Differential Scanning Calorimetry was used to characterise cure kinetics variability of
a commercial epoxy resin used in aerospace applications. It was found that cure
kinetics uncertainty is associated with variations in the initial degree of cure,
activation energy and reaction order. Image analysis was employed to characterise
in plane fibre misalignment in a carbon fibre ±45º non-crimp fabric. The experimental
results showed that variability in tow orientation was significant with a standard
deviation of about 1.2º. A set of experiments using an infusion set-up was carried
out to quantify boundary conditions uncertainty related to tool temperature, ambient
temperature and surface heat transfer coefficient using thermocouples (tool/ambient
temperature) and heat flux sensors (surface heat transfer coefficient).

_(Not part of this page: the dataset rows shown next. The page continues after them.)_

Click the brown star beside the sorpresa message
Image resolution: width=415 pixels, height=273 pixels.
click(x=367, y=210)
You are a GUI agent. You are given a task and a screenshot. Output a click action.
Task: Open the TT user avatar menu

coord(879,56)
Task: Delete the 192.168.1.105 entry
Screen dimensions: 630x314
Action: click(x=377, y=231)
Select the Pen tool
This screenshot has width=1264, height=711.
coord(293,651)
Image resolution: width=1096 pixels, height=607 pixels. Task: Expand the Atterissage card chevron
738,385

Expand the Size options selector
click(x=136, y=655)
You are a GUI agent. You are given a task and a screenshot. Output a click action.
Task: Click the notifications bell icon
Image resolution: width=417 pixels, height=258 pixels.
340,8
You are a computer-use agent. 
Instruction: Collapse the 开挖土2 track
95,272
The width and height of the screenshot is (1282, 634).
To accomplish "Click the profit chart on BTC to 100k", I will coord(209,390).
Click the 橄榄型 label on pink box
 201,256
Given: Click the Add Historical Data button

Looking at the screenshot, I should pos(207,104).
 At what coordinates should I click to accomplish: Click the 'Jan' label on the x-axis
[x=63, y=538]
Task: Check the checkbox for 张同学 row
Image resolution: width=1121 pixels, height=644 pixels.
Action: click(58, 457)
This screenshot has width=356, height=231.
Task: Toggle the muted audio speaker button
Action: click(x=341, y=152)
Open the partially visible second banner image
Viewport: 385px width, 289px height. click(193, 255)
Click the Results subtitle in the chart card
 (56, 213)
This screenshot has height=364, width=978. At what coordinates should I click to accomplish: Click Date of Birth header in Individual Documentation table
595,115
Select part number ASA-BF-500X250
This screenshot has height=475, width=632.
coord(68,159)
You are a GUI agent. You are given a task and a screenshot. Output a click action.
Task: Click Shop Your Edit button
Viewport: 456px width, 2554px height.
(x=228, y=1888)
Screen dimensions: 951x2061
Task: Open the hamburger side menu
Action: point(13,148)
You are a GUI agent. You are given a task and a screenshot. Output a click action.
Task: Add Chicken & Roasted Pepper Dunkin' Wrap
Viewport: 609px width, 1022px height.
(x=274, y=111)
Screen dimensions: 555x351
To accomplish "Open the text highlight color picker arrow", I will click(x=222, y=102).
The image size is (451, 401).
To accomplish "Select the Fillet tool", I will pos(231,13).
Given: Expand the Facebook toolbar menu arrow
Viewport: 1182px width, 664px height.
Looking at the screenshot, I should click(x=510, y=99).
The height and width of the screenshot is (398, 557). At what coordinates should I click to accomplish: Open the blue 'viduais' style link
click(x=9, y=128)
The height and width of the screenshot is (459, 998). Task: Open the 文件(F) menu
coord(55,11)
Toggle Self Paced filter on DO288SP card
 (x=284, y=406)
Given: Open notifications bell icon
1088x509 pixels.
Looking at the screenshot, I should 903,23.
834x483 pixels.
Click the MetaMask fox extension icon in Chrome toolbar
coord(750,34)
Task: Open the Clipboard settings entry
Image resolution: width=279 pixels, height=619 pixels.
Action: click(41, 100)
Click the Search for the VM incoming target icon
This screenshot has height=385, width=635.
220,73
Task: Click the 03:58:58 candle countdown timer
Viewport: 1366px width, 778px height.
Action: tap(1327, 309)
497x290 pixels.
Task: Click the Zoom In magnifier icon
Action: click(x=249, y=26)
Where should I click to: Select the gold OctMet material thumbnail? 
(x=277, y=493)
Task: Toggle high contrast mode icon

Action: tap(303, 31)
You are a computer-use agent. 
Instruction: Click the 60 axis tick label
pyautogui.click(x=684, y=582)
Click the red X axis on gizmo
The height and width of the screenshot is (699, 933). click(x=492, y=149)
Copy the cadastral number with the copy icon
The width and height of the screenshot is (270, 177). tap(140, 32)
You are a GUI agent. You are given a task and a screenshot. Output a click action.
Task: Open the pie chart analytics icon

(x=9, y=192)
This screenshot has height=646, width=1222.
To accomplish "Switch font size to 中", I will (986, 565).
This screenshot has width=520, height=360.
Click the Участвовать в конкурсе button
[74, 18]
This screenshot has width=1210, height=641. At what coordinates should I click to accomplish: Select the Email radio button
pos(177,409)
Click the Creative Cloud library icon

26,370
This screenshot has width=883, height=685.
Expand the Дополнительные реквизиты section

It was
concluded that boundary conditions uncertainty can show considerable short term
and long term variability. Conventional Monte Carlo and Probabilistic Collocation
Method were integrated with a thermo-mechanical cure simulation model in order to
investigate the effect of cure kinetics, fibre misalignment and boundary conditions
variability on process outcome. The cure model was developed and implemented
using a finite element model incorporating appropriate material sub-models of cure
kinetics, specific heat capacity, thermal conductivity, moduli, thermal expansion and
cure shrinkage. The effect of cure kinetics uncertainty on the temperature overshoot
of a thick carbon fibre epoxy flat panel was investigated using the two stochastic
simulation schemes. The stochastic simulation results showed that variability in cure
kinetics can introduce a significant scatter in temperature overshoot, presenting a
coefficient of variation of about 30%. Furthermore, it was shown that the collocation
method can offer an efficient solution with significantly lower computational cost
compared to Monte Carlo at comparable accuracy. Stochastic simulation of the cure
of an angle shaped carbon fibre-epoxy component within the Monte Carlo scheme
showed that fibre misalignment can cause considerable variability in the process
outcome. The coefficient of variation of maximum residual stress can reach up to
approximately 2% (standard deviation of 1 MPa) whilst qualitative and quantitative
variations in final distortion of the cured part occur with the standard deviation in twist
and corner angle reaching values of 0.4 º and 0.05º respectively. Simulation of the
cure of a thin carbon fibre-epoxy panel within the Monte Carlo scheme indicated that
surface heat transfer and tool temperature variability dominate variability in cure time,
resulting in a coefficient of variation of about 22%. In addition to Monte Carlo, the
effect of surface heat transfer coefficient and tool temperature variations on cure
time was addressed using the collocation method. It was found that probabilistic
collocation is capable of capturing variability propagation with good accuracy while
offering tremendous benefits in terms of computational costs.